'''
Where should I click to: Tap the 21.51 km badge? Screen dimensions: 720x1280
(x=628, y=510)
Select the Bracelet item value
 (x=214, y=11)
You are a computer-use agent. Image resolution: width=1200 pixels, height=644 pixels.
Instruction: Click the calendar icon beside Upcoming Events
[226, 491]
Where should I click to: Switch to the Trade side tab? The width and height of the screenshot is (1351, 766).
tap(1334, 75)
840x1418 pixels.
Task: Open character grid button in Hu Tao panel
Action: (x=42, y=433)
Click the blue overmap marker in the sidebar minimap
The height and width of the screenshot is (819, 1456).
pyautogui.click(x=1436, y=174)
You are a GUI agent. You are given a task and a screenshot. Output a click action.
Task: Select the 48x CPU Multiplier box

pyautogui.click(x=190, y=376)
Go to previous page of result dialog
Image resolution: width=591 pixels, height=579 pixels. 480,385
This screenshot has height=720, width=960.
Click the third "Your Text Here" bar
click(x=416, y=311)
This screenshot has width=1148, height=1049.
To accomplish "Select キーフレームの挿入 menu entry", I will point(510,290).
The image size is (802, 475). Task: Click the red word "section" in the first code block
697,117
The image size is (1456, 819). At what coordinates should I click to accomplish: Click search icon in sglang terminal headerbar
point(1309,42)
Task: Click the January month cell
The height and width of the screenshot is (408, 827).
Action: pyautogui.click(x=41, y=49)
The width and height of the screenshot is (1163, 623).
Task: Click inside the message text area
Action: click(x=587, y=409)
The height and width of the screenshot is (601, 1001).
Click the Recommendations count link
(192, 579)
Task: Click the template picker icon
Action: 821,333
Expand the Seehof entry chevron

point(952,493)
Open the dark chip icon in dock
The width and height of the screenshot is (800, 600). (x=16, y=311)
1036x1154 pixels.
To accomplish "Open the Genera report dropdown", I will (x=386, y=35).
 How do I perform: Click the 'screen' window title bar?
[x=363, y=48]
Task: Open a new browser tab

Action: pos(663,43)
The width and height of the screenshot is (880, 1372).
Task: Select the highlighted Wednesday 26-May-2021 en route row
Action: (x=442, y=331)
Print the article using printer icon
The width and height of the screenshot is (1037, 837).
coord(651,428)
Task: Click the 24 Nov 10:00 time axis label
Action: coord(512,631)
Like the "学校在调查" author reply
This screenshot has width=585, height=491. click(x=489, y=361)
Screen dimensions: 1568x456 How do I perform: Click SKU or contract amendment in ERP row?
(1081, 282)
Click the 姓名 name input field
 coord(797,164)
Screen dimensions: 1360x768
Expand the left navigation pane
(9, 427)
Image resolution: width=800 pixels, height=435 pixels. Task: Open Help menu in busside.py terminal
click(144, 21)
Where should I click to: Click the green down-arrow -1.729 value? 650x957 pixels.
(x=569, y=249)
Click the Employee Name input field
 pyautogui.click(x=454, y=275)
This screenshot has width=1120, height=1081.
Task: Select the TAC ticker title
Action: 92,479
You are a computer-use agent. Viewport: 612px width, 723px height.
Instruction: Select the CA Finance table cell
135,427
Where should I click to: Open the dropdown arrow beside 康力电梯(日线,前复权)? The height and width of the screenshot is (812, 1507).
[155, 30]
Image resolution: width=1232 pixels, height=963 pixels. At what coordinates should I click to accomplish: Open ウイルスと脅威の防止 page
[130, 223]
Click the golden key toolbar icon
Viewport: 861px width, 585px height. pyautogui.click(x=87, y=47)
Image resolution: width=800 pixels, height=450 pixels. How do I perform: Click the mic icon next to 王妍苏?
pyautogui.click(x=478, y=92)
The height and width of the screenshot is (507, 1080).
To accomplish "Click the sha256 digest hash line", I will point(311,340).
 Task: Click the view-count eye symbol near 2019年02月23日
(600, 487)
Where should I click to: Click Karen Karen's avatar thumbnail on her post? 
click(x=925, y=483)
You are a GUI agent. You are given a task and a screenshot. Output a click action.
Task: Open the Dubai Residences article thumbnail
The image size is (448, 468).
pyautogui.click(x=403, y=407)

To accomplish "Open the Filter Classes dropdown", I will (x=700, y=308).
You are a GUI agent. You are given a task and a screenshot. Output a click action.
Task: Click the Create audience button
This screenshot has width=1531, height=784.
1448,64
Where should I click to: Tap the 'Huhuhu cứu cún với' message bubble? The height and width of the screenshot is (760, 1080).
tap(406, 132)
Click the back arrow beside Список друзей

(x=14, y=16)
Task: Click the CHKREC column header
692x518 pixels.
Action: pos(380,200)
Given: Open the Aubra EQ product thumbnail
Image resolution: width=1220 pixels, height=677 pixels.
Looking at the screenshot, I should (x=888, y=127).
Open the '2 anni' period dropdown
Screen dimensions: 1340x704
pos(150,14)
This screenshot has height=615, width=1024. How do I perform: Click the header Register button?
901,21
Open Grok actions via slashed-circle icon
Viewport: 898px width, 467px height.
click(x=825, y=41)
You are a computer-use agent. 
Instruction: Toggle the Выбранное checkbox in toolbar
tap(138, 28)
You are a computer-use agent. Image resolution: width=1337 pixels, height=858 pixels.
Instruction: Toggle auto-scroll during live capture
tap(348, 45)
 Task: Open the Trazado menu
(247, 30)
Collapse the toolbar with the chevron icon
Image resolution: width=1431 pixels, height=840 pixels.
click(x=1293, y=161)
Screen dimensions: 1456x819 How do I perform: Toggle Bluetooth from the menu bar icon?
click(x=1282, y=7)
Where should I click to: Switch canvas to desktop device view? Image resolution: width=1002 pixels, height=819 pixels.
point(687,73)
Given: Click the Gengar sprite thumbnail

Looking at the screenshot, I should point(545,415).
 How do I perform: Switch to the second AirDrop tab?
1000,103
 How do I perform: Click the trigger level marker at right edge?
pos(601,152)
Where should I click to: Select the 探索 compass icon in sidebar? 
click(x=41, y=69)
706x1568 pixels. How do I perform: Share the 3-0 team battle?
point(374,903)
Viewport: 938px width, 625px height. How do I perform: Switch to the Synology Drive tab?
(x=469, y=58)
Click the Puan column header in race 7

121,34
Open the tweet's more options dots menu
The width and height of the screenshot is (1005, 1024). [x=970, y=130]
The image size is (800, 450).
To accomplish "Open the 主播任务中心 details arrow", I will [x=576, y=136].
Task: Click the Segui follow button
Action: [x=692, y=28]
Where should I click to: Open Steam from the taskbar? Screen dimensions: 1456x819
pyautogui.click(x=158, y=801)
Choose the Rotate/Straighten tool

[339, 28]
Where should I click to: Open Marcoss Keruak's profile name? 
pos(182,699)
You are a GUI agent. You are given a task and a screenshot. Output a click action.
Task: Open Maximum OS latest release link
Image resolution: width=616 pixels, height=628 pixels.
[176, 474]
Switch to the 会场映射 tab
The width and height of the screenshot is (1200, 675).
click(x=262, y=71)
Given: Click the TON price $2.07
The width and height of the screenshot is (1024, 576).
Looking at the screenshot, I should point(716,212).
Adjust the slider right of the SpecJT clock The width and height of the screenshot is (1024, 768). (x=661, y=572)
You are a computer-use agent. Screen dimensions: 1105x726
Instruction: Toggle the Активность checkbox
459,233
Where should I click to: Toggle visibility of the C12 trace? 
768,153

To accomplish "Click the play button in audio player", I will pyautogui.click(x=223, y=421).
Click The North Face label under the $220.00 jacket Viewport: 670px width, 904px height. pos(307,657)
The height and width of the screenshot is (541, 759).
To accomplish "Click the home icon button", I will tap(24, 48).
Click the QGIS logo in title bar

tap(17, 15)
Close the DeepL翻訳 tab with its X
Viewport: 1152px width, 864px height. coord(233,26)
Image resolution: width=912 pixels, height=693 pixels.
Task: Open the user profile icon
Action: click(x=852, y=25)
'''
**과제 목표:** 위의 모든 항목을 한 글자도 바꾸지 말고 그대로 뽑아 적어 주세요.

**정답 풀이:**
Where should I click to: Tap the 21.51 km badge? Screen dimensions: 720x1280
(x=628, y=510)
Select the Bracelet item value
 (x=214, y=11)
You are a computer-use agent. Image resolution: width=1200 pixels, height=644 pixels.
Instruction: Click the calendar icon beside Upcoming Events
[226, 491]
Where should I click to: Switch to the Trade side tab? The width and height of the screenshot is (1351, 766).
tap(1334, 75)
840x1418 pixels.
Task: Open character grid button in Hu Tao panel
Action: (x=42, y=433)
Click the blue overmap marker in the sidebar minimap
The height and width of the screenshot is (819, 1456).
pyautogui.click(x=1436, y=174)
You are a GUI agent. You are given a task and a screenshot. Output a click action.
Task: Select the 48x CPU Multiplier box

pyautogui.click(x=190, y=376)
Go to previous page of result dialog
Image resolution: width=591 pixels, height=579 pixels. 480,385
This screenshot has height=720, width=960.
Click the third "Your Text Here" bar
click(x=416, y=311)
This screenshot has width=1148, height=1049.
To accomplish "Select キーフレームの挿入 menu entry", I will point(510,290).
The image size is (802, 475). Task: Click the red word "section" in the first code block
697,117
The image size is (1456, 819). At what coordinates should I click to accomplish: Click search icon in sglang terminal headerbar
point(1309,42)
Task: Click the January month cell
The height and width of the screenshot is (408, 827).
Action: pyautogui.click(x=41, y=49)
The width and height of the screenshot is (1163, 623).
Task: Click inside the message text area
Action: click(x=587, y=409)
The height and width of the screenshot is (601, 1001).
Click the Recommendations count link
(192, 579)
Task: Click the template picker icon
Action: 821,333
Expand the Seehof entry chevron

point(952,493)
Open the dark chip icon in dock
The width and height of the screenshot is (800, 600). (x=16, y=311)
1036x1154 pixels.
To accomplish "Open the Genera report dropdown", I will (x=386, y=35).
 How do I perform: Click the 'screen' window title bar?
[x=363, y=48]
Task: Open a new browser tab

Action: pos(663,43)
The width and height of the screenshot is (880, 1372).
Task: Select the highlighted Wednesday 26-May-2021 en route row
Action: (x=442, y=331)
Print the article using printer icon
The width and height of the screenshot is (1037, 837).
coord(651,428)
Task: Click the 24 Nov 10:00 time axis label
Action: coord(512,631)
Like the "学校在调查" author reply
This screenshot has width=585, height=491. click(x=489, y=361)
Screen dimensions: 1568x456 How do I perform: Click SKU or contract amendment in ERP row?
(1081, 282)
Click the 姓名 name input field
 coord(797,164)
Screen dimensions: 1360x768
Expand the left navigation pane
(9, 427)
Image resolution: width=800 pixels, height=435 pixels. Task: Open Help menu in busside.py terminal
click(144, 21)
Where should I click to: Click the green down-arrow -1.729 value? 650x957 pixels.
(x=569, y=249)
Click the Employee Name input field
 pyautogui.click(x=454, y=275)
This screenshot has width=1120, height=1081.
Task: Select the TAC ticker title
Action: 92,479
You are a computer-use agent. Viewport: 612px width, 723px height.
Instruction: Select the CA Finance table cell
135,427
Where should I click to: Open the dropdown arrow beside 康力电梯(日线,前复权)? The height and width of the screenshot is (812, 1507).
[155, 30]
Image resolution: width=1232 pixels, height=963 pixels. At what coordinates should I click to accomplish: Open ウイルスと脅威の防止 page
[130, 223]
Click the golden key toolbar icon
Viewport: 861px width, 585px height. pyautogui.click(x=87, y=47)
Image resolution: width=800 pixels, height=450 pixels. How do I perform: Click the mic icon next to 王妍苏?
pyautogui.click(x=478, y=92)
The height and width of the screenshot is (507, 1080).
To accomplish "Click the sha256 digest hash line", I will point(311,340).
 Task: Click the view-count eye symbol near 2019年02月23日
(600, 487)
Where should I click to: Click Karen Karen's avatar thumbnail on her post? 
click(x=925, y=483)
You are a GUI agent. You are given a task and a screenshot. Output a click action.
Task: Open the Dubai Residences article thumbnail
The image size is (448, 468).
pyautogui.click(x=403, y=407)

To accomplish "Open the Filter Classes dropdown", I will (x=700, y=308).
You are a GUI agent. You are given a task and a screenshot. Output a click action.
Task: Click the Create audience button
This screenshot has width=1531, height=784.
1448,64
Where should I click to: Tap the 'Huhuhu cứu cún với' message bubble? The height and width of the screenshot is (760, 1080).
tap(406, 132)
Click the back arrow beside Список друзей

(x=14, y=16)
Task: Click the CHKREC column header
692x518 pixels.
Action: pos(380,200)
Given: Open the Aubra EQ product thumbnail
Image resolution: width=1220 pixels, height=677 pixels.
Looking at the screenshot, I should (x=888, y=127).
Open the '2 anni' period dropdown
Screen dimensions: 1340x704
pos(150,14)
This screenshot has height=615, width=1024. How do I perform: Click the header Register button?
901,21
Open Grok actions via slashed-circle icon
Viewport: 898px width, 467px height.
click(x=825, y=41)
You are a computer-use agent. 
Instruction: Toggle the Выбранное checkbox in toolbar
tap(138, 28)
You are a computer-use agent. Image resolution: width=1337 pixels, height=858 pixels.
Instruction: Toggle auto-scroll during live capture
tap(348, 45)
 Task: Open the Trazado menu
(247, 30)
Collapse the toolbar with the chevron icon
Image resolution: width=1431 pixels, height=840 pixels.
click(x=1293, y=161)
Screen dimensions: 1456x819 How do I perform: Toggle Bluetooth from the menu bar icon?
click(x=1282, y=7)
Where should I click to: Switch canvas to desktop device view? Image resolution: width=1002 pixels, height=819 pixels.
point(687,73)
Given: Click the Gengar sprite thumbnail

Looking at the screenshot, I should point(545,415).
 How do I perform: Switch to the second AirDrop tab?
1000,103
 How do I perform: Click the trigger level marker at right edge?
pos(601,152)
Where should I click to: Select the 探索 compass icon in sidebar? 
click(x=41, y=69)
706x1568 pixels. How do I perform: Share the 3-0 team battle?
point(374,903)
Viewport: 938px width, 625px height. How do I perform: Switch to the Synology Drive tab?
(x=469, y=58)
Click the Puan column header in race 7

121,34
Open the tweet's more options dots menu
The width and height of the screenshot is (1005, 1024). [x=970, y=130]
The image size is (800, 450).
To accomplish "Open the 主播任务中心 details arrow", I will [x=576, y=136].
Task: Click the Segui follow button
Action: [x=692, y=28]
Where should I click to: Open Steam from the taskbar? Screen dimensions: 1456x819
pyautogui.click(x=158, y=801)
Choose the Rotate/Straighten tool

[339, 28]
Where should I click to: Open Marcoss Keruak's profile name? 
pos(182,699)
You are a GUI agent. You are given a task and a screenshot. Output a click action.
Task: Open Maximum OS latest release link
Image resolution: width=616 pixels, height=628 pixels.
[176, 474]
Switch to the 会场映射 tab
The width and height of the screenshot is (1200, 675).
click(x=262, y=71)
Given: Click the TON price $2.07
The width and height of the screenshot is (1024, 576).
Looking at the screenshot, I should point(716,212).
Adjust the slider right of the SpecJT clock The width and height of the screenshot is (1024, 768). (x=661, y=572)
You are a computer-use agent. Screen dimensions: 1105x726
Instruction: Toggle the Активность checkbox
459,233
Where should I click to: Toggle visibility of the C12 trace? 
768,153

To accomplish "Click the play button in audio player", I will pyautogui.click(x=223, y=421).
Click The North Face label under the $220.00 jacket Viewport: 670px width, 904px height. pos(307,657)
The height and width of the screenshot is (541, 759).
To accomplish "Click the home icon button", I will tap(24, 48).
Click the QGIS logo in title bar

tap(17, 15)
Close the DeepL翻訳 tab with its X
Viewport: 1152px width, 864px height. coord(233,26)
Image resolution: width=912 pixels, height=693 pixels.
Task: Open the user profile icon
Action: click(x=852, y=25)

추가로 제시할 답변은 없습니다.